## Required action
Transcribe exactly, and only, the lines from the one containing "Data Protection Notice (41, 2342)" through the last line of the data.

(Data records)
# # # # #
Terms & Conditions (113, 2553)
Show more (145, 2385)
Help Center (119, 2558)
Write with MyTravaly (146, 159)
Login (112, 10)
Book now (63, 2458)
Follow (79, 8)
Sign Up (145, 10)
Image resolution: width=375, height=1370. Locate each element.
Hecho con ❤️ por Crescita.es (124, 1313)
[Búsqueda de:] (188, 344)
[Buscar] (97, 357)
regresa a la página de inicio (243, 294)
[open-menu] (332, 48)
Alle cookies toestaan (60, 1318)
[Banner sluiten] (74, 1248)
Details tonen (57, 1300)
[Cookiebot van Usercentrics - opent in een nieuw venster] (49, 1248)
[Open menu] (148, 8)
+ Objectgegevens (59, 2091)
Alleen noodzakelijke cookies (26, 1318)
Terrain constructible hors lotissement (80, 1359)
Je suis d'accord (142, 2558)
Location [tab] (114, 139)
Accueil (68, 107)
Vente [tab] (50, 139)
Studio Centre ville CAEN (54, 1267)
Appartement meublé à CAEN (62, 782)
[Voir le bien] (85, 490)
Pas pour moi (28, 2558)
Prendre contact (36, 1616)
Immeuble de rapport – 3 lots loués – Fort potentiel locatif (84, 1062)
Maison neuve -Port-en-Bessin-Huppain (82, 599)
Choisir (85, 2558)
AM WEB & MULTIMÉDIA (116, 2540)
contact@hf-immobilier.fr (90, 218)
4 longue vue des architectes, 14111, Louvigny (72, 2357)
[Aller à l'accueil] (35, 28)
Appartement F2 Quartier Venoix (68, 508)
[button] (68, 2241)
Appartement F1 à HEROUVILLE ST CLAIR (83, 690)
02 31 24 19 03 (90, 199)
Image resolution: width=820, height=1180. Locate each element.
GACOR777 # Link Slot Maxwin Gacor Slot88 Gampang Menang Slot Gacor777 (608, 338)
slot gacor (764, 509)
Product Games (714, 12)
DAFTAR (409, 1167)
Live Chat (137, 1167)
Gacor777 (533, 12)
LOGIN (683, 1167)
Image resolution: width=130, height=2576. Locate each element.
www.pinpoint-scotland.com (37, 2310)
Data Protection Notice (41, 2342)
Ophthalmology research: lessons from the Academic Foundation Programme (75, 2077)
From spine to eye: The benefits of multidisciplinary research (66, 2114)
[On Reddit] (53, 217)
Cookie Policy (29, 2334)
# # # # #
## Output below
Data Protection Notice (41, 2342)
Ophthalmology research: lessons from the Academic Foundation Programme (75, 2077)
From spine to eye: The benefits of multidisciplinary research (66, 2114)
[On Reddit] (53, 217)
Cookie Policy (29, 2334)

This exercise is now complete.